Public debt nears Rs 30 trillion, adding Rs 532 billion in 10 months

Kathmandu, May 20: Public Debt Management Office says Nepal’s public debt has climbed to Rs 29.75 trillion, nearing the Rs 30 trillion mark, after rising by Rs 532.91 billion in the first 10 months of the current fiscal year.

Between mid-July and mid-May, the government borrowed Rs 365.16 billion in net new loans, while another Rs 167.75 billion was added due to exchange rate losses as the stronger US dollar inflated foreign debt obligations. During the same period, the government repaid Rs 231.92 billion in principal, pushing the net debt increase to Rs 300.99 billion.

As of mid-May, domestic debt stood at Rs 13.81 trillion and external debt at Rs 15.93 trillion. At the end of the last fiscal year, total public debt was Rs 26.74 trillion, meaning the country has added nearly Rs 3 trillion in less than a year. A familiar ritual: borrow more, repay some, borrow again, pretend this is strategy.
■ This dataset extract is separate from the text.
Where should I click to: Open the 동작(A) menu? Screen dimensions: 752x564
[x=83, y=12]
Public debt now equals 45.08 percent of Nepal’s GDP, down from 48.04 percent in mid-April. The drop does not reflect reduced borrowing but a revised GDP estimate by the National Statistics Office, which raised the economy’s size from around Rs 61 trillion to Rs 66 trillion. Change the denominator, calm the panic. Classic accounting therapy.
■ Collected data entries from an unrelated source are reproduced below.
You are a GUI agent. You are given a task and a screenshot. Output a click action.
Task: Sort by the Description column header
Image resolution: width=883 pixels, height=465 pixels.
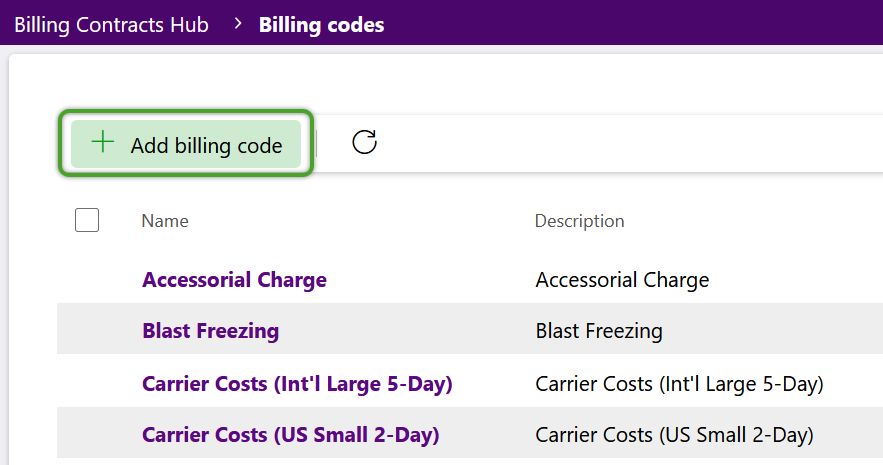click(579, 221)
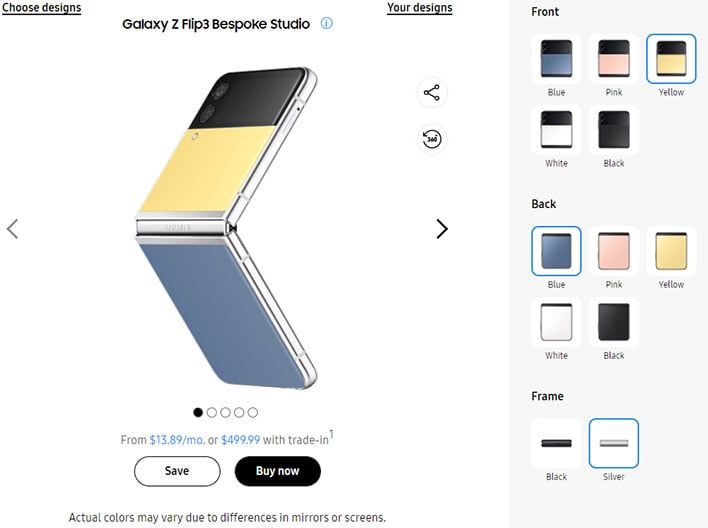Image resolution: width=708 pixels, height=528 pixels.
Task: Click the share icon
Action: (x=432, y=93)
The government had targeted raising Rs 595.66 billion in public loans this year and has achieved 61.3 percent of that goal by mid-May.

Debt servicing is becoming a major strain. In just 10 months, the government spent Rs 292.52 billion on principal and interest payments alone. Of this, Rs 60.59 billion went to interest.

Finance Ministry data show public debt has nearly doubled in seven years, from Rs 14.33 trillion in 2019/20 to almost Rs 30 trillion now. Experts warn Nepal is slipping into a debt trap, where old loans are repaid by taking new ones. Humans call this “management” when governments do it.